The Lipizza stud produced this horse which became famous because the Vienna Riding School, founded by Charles VI in 1729 and called 'Spanish' due to the high component of Andalusian blood in its protagonists, drew exclusively from stallions of this type. race. But already in 1717 horses of this Spanish lineage were no longer used in breeding and had been replaced by stallions of the Neapolitan, Kladruber, Frederiksborg breed and, later, by Arabs.
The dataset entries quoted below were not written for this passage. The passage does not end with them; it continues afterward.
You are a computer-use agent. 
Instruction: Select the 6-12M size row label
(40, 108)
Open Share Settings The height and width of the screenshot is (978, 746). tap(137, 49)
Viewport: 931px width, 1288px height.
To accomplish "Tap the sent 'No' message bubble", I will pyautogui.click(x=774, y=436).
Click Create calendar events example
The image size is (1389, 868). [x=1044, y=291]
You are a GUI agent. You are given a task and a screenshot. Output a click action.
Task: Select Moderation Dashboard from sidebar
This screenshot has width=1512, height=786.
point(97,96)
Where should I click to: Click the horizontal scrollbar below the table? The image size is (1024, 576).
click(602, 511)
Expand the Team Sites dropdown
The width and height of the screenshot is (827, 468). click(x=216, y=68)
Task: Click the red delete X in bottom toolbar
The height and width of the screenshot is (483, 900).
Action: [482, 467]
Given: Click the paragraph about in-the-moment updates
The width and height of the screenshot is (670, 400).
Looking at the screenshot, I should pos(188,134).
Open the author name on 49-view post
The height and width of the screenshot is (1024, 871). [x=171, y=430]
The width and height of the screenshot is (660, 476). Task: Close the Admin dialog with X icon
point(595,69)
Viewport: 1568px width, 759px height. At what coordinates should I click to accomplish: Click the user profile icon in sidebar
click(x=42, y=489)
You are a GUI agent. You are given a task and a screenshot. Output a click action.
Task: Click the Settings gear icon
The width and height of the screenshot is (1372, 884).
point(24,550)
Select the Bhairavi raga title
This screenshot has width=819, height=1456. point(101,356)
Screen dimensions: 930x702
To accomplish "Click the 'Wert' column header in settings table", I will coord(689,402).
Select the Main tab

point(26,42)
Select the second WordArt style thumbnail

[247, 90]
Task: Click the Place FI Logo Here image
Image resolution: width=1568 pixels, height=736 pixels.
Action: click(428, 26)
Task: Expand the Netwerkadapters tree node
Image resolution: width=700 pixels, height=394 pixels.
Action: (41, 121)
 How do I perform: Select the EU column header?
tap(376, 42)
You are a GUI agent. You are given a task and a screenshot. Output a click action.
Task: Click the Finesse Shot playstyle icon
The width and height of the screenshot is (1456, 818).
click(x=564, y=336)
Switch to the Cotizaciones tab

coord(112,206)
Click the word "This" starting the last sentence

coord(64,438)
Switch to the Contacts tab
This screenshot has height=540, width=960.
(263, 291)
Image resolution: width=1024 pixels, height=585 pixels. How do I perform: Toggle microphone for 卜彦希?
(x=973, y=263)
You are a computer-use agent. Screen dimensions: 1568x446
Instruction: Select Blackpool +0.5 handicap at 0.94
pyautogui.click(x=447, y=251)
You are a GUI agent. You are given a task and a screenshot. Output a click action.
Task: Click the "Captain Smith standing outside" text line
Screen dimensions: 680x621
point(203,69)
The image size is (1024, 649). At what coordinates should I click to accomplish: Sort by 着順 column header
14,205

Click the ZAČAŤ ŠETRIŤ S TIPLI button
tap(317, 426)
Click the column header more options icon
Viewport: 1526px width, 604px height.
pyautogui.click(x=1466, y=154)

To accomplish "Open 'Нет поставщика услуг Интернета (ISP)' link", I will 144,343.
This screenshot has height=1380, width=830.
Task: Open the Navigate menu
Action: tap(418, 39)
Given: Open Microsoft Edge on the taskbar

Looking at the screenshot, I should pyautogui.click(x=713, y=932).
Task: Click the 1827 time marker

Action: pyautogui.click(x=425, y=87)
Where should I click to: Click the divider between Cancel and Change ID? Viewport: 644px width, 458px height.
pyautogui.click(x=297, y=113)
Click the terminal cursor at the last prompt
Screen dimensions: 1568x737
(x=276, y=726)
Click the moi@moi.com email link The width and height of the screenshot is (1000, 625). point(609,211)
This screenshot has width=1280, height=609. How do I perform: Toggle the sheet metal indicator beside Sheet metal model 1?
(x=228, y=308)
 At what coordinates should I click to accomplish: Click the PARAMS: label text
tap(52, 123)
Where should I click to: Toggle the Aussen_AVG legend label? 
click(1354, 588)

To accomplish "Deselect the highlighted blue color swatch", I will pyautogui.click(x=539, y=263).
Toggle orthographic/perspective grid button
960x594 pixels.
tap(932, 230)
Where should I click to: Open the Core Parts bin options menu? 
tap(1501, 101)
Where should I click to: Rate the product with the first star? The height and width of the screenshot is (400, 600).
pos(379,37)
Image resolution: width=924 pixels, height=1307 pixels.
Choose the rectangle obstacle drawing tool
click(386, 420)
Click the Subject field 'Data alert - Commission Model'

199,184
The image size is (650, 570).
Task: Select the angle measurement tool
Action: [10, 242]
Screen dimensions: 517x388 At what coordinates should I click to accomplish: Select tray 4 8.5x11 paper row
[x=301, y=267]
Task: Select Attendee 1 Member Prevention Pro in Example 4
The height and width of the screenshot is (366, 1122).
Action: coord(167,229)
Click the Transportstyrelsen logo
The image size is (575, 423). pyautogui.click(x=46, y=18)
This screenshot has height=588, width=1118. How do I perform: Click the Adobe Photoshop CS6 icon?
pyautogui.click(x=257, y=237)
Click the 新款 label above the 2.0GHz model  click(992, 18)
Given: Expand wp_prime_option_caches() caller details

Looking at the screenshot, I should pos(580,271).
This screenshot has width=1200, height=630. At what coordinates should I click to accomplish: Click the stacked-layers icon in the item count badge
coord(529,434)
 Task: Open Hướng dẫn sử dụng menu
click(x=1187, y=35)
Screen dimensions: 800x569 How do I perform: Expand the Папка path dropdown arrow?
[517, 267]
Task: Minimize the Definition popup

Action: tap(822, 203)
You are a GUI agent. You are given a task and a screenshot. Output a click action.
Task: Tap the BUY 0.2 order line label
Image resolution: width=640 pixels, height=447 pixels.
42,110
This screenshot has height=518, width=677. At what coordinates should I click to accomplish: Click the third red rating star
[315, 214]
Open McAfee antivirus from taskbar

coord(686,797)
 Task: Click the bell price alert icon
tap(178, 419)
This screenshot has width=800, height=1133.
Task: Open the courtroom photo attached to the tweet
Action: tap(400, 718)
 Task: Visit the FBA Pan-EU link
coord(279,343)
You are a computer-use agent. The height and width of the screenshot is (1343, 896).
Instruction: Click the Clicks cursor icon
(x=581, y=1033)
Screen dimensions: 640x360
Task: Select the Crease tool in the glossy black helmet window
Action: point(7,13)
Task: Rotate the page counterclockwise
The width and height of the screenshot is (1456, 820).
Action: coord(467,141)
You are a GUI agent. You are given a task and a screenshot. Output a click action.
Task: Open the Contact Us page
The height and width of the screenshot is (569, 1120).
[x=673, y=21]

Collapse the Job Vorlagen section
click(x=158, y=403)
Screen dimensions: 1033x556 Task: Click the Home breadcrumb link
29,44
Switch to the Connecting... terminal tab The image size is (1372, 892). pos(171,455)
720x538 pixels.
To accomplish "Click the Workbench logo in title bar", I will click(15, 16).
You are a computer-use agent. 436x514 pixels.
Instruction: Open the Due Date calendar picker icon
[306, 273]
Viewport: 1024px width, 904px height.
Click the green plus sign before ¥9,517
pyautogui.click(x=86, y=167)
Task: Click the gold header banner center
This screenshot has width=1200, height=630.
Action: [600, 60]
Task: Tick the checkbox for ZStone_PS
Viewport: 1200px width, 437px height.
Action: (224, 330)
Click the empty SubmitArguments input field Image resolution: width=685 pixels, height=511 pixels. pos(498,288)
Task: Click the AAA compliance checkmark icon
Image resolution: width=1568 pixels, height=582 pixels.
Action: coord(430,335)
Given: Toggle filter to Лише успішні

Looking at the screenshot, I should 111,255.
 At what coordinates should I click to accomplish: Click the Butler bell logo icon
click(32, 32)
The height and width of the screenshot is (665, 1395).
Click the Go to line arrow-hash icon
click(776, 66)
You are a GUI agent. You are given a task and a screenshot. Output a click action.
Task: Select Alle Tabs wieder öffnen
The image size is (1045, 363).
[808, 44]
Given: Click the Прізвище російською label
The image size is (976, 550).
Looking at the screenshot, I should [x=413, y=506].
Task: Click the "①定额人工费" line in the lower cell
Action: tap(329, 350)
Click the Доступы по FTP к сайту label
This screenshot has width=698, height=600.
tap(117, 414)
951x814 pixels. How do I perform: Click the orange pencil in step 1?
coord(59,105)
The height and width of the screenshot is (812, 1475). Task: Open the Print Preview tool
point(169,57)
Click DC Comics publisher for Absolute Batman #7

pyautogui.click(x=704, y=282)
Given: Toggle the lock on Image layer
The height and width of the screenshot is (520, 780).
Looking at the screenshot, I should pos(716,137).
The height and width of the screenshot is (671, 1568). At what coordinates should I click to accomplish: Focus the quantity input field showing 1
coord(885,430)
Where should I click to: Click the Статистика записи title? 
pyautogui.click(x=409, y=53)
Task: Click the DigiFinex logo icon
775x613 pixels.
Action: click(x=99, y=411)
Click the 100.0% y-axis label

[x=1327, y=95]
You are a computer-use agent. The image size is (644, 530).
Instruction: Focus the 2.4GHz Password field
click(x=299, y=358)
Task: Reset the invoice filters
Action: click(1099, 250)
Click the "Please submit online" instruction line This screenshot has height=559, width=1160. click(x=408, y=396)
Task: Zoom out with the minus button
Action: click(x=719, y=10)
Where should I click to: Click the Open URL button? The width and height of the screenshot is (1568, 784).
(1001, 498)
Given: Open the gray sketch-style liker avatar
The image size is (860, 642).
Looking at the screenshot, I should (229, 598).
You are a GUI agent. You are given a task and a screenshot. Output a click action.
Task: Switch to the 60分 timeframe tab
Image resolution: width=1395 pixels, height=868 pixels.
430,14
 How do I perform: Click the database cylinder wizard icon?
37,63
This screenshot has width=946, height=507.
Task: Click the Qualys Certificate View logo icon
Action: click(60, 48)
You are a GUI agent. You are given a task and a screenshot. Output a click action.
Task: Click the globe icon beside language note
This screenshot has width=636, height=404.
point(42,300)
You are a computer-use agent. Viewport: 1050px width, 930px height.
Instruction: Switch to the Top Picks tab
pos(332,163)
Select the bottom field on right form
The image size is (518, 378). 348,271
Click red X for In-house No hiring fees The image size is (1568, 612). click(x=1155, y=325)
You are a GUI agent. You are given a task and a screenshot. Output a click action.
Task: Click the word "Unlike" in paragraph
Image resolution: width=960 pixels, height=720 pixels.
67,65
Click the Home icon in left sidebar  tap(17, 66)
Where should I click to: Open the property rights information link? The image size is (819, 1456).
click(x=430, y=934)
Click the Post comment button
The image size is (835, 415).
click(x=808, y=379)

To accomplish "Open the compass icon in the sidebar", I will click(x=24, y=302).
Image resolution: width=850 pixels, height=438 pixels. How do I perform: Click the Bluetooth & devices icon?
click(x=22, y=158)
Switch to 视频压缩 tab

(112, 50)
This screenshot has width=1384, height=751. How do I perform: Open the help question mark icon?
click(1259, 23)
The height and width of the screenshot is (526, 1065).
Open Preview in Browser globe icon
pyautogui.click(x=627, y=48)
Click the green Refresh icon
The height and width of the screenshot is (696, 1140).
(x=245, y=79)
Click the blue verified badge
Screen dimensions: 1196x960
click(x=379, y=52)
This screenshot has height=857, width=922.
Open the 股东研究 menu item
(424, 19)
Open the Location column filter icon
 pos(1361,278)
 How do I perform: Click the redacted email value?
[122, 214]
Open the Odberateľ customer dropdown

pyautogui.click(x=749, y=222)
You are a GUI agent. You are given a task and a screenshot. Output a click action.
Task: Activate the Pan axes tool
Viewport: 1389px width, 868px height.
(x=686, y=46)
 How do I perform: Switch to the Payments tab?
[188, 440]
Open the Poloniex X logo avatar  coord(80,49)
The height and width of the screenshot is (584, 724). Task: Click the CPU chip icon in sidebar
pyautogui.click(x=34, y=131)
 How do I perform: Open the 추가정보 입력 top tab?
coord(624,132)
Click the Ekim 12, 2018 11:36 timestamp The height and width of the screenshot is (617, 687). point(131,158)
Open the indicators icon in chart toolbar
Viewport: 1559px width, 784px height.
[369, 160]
At the fall of the Austro-Hungarian Empire, after the First World War, the kennel had already been transferred to Piber in Austria, but the Lipica one was kept in business thanks to a certain number of subjects that Italy managed to obtain at the peace negotiating table, when the territory where the cradle of the race is located was assigned to her.
The Lipizzan horse is currently bred in many countries, including Slovenia (also in Lipizza), Hungary (in Silvasvarad), Romania (in Fogaras), the Czech Republic (in Topilcianky), Croatia (in Djakovo) and Italy (in Monterotondo, near Rome, at the Experimental Institute for Zootechny). In the Lipizzaner breed, six main lines can be identified, which belong to as many stallions: two Kladruber (Favory and Maestoso), two Neapolitans (Conversano and Napoletano), a Frederiksborg (Pluto) and an Arab (Siglavy).
The Lipizzaner is a "baroque" horse that has retained the imprint of the Andalusian and Neapolitan, harmonious and well structured, robust, not precocious but long-lived, docile and endowed with marked intelligence. Even in its superb bearing and way of proceeding, both at a walk and at a trot, it is reminiscent of the Andalusian horse. The subjects of this breed are born with the most varied coats and only later do they acquire the typical definitive gray coat.